EXERCISES TO COMPLETE ->
1. Answer these questions about the z-scores and probability lecture notes, marking each answer (a), (b) or (c):
(a) What course number is listed on the notes?
(b) What do inferential statistics rely heavily on?
(c) In the sample, what was tanning found to be related to?
2. Continue the z-scores and probability lecture notes from the point where they stop.

PAGE EXTRACT ->

━━━━━━━━

Z-scores and Probability



Z-scores and Probability

PSY 211

2-19-08 | |

A. Shifting focus of the course

• Descriptive ( Inferential statistics

o Instead of just describing our sample, we will look to draw broader conclusions about the population (people as a whole)

• Inferential statistics rely heavily on probability

• Just because there is an interesting finding in our unique sample does not mean it will apply to people in general, but we can use probability to estimate whether a finding is reliable

o In our sample, we found tanning is related to lower vocabulary. It could be that our sample is weird, uncharacteristic, or unlucky. Is this a chance finding or will it hold up in other studies?

o In our sample, ACT scores predicted college GPA. Is this a chance finding? Nationally, would we expect similar results?

━━━━━━━━

EXTRACTED ENTRIES ->
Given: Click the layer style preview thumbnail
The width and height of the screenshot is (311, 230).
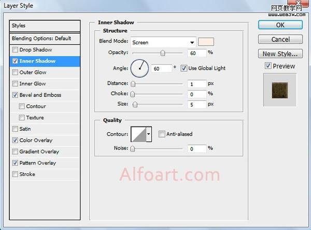Looking at the screenshot, I should click(280, 90).
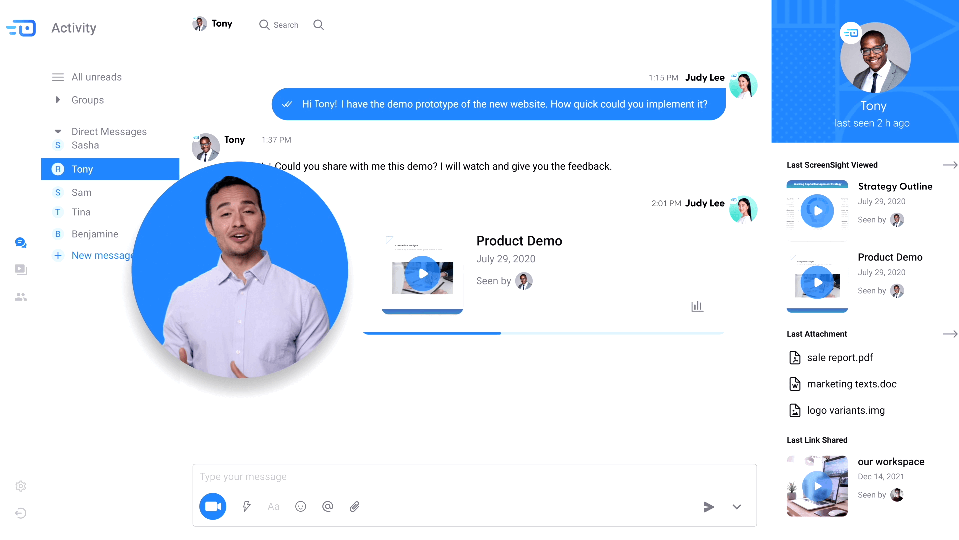This screenshot has height=540, width=959.
Task: Open the emoji picker
Action: click(x=300, y=507)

━━━━━━━━

ANSWERS PER TASK ->
1.
(a) PSY 211
(b) Probability
(c) Lower vocabulary

2.
• To make these grand conclusions, must have a basic understanding of probability

• Will also hit on peripheral topics related to probability, when useful

B. Probability Basics

• Vocabulary: “probability” and “proportion” are used interchangeably. A “percentage” is simply the probability (or proportion) x 100

• Probability of an event or outcome, (E), is the number of ways the desired outcome can happen divided by the total number of outcomes

p(E) = # of ways desired event can happen

# of total possible outcomes

p(E) = “hits” or “successes”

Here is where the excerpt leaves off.